Functions or sequence divergences link

Question

One can prove that the sequence $ u_n=\{\sin(n)\}_{n \in \mathbb{N}} $ diverges using a similar argument as in : Proves the divergence of sequence of sin(n)
But we can also prove that $f(x)=\sin(x)$ diverges at $x=+\infty$ because it's continuous and has two different limit 1 and -1 at $ x_n=\frac{(4n+1)\pi}{2} $ and $y_n=\frac{(4n+3)\pi}{2}$

Now my question is :
Can we use the latter fact to conclude that the sequence diverges ? In fact $x_n$ and $y_n$ are not integers, so $\sin(x_n)$ or $\sin(y_n)$ are not subsequences of the initial sequence, so that's maybe not enough to conclude it for that only reason.
In other word, what conditions are required (continuity, etc), to conclude that if $f(x)$ diverges at $x=+\infty$ then $u_n = f(n)$ diverges as well.

Thanks !

Answer 1

None that I can think of. Let $f\colon[a,\infty)\to\mathbb{R}$ be continuous and such that $$ l=\liminf_{x\to\infty}f(x)<\limsup_{x\to\infty}f(x)=L. $$ Then for any $y\in(l,L)$ there is a sequence $\{x_n\}$ such that $$ \lim_{n\to\infty}x_n=\infty\quad\text{and}\quad f(x_n)=y\quad\forall n\in\mathbb{N}. $$ For instance, in your example, $f(x)=\sin x$, $l=-1$ and $L=1$. If $y=1/2$, we can take $x_n=\pi/6+2\,n\,\pi$.
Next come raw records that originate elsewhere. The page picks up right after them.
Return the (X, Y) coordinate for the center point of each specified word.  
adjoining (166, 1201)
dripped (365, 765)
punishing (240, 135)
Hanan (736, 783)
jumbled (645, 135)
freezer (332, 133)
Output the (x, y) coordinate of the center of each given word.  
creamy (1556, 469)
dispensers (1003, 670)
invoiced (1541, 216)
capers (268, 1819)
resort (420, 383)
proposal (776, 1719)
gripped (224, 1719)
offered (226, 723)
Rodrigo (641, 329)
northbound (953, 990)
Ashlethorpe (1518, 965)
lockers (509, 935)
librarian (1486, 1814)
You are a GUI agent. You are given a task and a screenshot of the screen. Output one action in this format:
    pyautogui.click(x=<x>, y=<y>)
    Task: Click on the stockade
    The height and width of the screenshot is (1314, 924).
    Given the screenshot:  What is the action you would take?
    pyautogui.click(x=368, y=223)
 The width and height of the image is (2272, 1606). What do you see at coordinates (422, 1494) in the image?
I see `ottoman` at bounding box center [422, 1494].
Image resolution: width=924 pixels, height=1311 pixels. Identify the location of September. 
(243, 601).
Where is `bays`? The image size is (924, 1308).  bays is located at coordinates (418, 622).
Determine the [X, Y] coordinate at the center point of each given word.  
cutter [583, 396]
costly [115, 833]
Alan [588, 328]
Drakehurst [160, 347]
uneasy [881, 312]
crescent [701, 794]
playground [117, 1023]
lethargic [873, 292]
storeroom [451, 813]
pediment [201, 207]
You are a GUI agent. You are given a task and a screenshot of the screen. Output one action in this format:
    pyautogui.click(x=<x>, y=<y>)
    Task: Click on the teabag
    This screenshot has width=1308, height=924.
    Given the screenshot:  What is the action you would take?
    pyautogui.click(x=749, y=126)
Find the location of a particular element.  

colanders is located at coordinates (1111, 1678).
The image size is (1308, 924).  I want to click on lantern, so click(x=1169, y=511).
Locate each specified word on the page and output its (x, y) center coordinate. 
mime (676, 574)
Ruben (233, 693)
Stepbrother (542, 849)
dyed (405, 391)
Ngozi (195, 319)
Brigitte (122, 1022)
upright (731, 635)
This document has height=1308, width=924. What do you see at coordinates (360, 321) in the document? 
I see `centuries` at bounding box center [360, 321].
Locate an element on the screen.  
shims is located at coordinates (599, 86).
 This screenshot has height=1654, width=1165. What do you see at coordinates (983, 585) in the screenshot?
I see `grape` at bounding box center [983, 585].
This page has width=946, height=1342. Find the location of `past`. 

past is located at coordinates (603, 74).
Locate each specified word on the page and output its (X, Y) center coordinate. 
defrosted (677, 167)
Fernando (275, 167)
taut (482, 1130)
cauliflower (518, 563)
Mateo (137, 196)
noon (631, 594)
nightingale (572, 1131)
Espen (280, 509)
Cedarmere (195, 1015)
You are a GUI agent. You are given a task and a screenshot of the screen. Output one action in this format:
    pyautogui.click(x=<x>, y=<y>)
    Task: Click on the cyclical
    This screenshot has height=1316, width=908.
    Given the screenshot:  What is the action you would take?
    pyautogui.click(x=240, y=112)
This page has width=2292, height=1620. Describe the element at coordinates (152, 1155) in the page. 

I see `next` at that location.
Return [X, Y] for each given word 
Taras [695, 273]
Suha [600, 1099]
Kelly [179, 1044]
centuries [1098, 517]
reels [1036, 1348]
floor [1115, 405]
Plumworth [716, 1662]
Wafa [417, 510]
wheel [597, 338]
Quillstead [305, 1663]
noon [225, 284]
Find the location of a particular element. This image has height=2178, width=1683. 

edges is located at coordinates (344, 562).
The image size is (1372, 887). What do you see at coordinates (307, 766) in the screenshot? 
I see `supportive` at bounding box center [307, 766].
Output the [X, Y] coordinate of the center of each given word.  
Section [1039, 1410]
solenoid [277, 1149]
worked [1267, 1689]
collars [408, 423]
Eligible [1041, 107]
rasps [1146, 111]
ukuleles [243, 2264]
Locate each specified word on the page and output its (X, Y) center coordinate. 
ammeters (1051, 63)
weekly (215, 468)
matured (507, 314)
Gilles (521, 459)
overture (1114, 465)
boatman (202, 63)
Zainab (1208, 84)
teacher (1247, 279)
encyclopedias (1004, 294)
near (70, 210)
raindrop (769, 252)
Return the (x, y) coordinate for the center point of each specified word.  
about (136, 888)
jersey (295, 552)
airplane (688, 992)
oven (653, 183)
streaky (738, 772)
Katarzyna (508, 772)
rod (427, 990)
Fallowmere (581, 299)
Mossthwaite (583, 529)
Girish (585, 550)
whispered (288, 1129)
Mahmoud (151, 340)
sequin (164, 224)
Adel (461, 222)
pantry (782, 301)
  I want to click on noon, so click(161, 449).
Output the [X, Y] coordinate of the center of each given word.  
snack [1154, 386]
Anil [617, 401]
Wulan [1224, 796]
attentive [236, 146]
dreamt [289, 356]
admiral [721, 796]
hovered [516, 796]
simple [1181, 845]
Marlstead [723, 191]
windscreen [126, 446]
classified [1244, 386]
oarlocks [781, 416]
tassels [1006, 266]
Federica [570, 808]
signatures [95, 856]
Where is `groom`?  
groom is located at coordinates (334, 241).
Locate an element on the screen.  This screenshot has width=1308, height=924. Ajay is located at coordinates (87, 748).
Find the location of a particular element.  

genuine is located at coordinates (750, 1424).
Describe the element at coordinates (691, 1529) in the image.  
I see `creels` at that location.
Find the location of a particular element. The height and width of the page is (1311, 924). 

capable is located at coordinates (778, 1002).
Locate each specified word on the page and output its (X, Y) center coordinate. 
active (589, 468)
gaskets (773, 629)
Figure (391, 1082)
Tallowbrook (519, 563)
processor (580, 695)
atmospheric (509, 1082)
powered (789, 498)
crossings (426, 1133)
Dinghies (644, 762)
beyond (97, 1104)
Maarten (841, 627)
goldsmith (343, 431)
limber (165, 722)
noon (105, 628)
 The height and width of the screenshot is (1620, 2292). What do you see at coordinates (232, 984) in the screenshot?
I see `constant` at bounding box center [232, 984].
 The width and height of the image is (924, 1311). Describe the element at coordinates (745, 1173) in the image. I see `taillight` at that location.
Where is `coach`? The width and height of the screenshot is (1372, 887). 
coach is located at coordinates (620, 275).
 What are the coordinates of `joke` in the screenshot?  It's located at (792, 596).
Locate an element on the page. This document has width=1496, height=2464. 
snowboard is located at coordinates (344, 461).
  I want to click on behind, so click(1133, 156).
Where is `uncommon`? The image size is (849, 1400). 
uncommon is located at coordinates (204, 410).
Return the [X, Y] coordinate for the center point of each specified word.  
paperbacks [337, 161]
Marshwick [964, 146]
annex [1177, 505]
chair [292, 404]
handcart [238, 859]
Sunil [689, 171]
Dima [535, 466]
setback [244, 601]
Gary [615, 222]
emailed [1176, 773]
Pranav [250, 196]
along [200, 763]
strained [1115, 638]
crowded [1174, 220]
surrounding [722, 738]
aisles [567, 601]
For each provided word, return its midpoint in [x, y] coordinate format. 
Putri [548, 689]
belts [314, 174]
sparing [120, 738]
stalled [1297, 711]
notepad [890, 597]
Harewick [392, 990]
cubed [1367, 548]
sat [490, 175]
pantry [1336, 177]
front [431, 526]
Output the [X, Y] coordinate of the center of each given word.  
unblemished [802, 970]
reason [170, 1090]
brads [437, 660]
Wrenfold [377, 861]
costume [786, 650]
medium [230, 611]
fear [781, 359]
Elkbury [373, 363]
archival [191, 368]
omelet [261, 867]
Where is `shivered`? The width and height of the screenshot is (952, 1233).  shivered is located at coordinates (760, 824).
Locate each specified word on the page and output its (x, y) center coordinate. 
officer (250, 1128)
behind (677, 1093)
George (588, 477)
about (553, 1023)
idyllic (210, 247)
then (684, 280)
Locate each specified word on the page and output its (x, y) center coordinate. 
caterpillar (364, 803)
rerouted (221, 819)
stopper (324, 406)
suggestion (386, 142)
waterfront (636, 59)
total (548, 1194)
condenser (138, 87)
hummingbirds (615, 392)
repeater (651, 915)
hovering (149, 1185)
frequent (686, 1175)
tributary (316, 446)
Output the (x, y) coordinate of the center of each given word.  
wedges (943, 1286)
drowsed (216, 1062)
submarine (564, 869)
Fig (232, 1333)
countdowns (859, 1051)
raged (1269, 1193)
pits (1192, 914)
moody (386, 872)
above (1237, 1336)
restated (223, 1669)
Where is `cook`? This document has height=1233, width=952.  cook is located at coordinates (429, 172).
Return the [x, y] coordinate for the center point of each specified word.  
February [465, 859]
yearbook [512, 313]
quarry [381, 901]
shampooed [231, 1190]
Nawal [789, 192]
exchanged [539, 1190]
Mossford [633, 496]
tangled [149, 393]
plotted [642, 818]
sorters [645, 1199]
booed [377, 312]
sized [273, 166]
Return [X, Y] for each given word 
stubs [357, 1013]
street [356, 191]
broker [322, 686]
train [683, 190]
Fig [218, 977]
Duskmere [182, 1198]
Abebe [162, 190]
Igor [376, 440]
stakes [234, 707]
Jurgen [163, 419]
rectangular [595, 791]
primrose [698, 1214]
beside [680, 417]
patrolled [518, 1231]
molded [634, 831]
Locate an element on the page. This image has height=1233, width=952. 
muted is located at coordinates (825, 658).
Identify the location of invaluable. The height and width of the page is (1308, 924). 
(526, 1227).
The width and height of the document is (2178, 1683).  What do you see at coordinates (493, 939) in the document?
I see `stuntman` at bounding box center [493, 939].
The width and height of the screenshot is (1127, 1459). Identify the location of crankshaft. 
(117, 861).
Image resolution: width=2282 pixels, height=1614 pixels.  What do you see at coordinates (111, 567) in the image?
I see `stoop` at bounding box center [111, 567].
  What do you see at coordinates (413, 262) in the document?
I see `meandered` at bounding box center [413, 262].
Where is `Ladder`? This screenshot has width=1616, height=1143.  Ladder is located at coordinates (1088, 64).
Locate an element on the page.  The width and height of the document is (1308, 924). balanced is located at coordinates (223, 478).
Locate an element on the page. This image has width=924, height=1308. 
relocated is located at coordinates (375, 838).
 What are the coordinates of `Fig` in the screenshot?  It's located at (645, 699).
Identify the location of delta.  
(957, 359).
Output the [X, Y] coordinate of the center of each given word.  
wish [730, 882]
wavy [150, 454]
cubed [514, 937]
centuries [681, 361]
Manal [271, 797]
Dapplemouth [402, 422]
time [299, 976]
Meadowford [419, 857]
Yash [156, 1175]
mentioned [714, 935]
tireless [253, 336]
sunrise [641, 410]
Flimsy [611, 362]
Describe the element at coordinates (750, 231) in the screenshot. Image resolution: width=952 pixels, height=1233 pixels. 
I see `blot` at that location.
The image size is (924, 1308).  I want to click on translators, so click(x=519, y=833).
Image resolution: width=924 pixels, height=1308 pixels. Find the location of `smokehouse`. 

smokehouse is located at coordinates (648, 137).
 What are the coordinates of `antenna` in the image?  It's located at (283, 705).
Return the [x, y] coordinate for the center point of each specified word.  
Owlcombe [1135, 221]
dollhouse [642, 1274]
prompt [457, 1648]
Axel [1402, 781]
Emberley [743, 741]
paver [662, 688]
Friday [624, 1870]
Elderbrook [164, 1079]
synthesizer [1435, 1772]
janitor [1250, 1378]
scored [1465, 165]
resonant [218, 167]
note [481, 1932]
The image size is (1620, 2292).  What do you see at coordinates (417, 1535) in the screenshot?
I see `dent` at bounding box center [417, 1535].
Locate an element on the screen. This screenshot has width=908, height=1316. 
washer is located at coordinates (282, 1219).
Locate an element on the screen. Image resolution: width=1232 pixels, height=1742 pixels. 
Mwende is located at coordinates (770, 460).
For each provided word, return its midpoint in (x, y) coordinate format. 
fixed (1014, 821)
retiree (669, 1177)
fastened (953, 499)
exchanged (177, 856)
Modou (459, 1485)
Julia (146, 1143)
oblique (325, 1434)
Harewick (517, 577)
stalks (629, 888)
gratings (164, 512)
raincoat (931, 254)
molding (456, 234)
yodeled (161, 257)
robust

The moral of the story is that from the divergence of $f(x)$ as $x\to\infty$ you cannot deduce nothing about the convergence or not of a particular sequence $\{f(x_n)\}$, $x_n\to\infty$. On the other hand, if $f(x)$ converges as $x\to\infty$, then any sequence $\{f(x_n)\}$ with $x_n\to\infty$ converges to the same limit.